__WHAT THIS TASK INVOLVES__:
Copy out the part of the records that opens with the line containing "The height and width of the screenshot is (445, 766)." and closes with the line containing "The height and width of the screenshot is (819, 1456).", swapping "Viewport" for "Window" and leaving everything else unchanged.

__Entries on where items appear__:
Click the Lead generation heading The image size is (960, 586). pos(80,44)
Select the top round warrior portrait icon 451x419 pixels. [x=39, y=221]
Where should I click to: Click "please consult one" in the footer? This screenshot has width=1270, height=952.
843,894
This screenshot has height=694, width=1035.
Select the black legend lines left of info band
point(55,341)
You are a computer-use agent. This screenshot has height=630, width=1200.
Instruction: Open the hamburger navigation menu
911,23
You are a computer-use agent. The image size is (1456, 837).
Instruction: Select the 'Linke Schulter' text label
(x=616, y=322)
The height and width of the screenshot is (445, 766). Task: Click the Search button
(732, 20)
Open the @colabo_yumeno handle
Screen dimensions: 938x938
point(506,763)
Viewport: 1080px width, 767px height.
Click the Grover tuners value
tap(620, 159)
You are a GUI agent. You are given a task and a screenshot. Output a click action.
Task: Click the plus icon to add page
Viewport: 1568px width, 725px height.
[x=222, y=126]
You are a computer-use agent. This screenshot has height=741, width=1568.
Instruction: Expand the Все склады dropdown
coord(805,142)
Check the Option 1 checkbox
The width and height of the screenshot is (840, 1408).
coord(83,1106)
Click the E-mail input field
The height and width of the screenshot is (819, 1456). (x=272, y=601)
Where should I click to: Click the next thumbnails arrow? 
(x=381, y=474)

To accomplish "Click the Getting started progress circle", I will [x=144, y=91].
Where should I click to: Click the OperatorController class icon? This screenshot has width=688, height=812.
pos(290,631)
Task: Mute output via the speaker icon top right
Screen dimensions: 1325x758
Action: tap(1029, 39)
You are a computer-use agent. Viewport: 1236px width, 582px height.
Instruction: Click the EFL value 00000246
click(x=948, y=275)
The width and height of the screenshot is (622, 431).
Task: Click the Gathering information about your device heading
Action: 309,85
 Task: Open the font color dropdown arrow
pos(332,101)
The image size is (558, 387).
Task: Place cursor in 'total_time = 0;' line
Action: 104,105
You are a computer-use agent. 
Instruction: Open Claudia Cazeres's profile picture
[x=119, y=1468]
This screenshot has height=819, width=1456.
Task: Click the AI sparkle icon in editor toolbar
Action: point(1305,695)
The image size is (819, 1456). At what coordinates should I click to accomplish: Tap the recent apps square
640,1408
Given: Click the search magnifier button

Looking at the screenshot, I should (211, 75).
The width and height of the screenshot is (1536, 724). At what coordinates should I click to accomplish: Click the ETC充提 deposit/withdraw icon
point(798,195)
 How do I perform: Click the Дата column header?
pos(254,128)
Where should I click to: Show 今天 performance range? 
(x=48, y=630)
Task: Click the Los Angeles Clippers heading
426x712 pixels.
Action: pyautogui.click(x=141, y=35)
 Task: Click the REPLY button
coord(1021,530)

__RESULT OF THE EXERCISE__:
The height and width of the screenshot is (445, 766). Task: Click the Search button
(732, 20)
Open the @colabo_yumeno handle
Screen dimensions: 938x938
point(506,763)
Window: 1080px width, 767px height.
Click the Grover tuners value
tap(620, 159)
You are a GUI agent. You are given a task and a screenshot. Output a click action.
Task: Click the plus icon to add page
Window: 1568px width, 725px height.
[x=222, y=126]
You are a computer-use agent. This screenshot has height=741, width=1568.
Instruction: Expand the Все склады dropdown
coord(805,142)
Check the Option 1 checkbox
The width and height of the screenshot is (840, 1408).
coord(83,1106)
Click the E-mail input field
The height and width of the screenshot is (819, 1456). (x=272, y=601)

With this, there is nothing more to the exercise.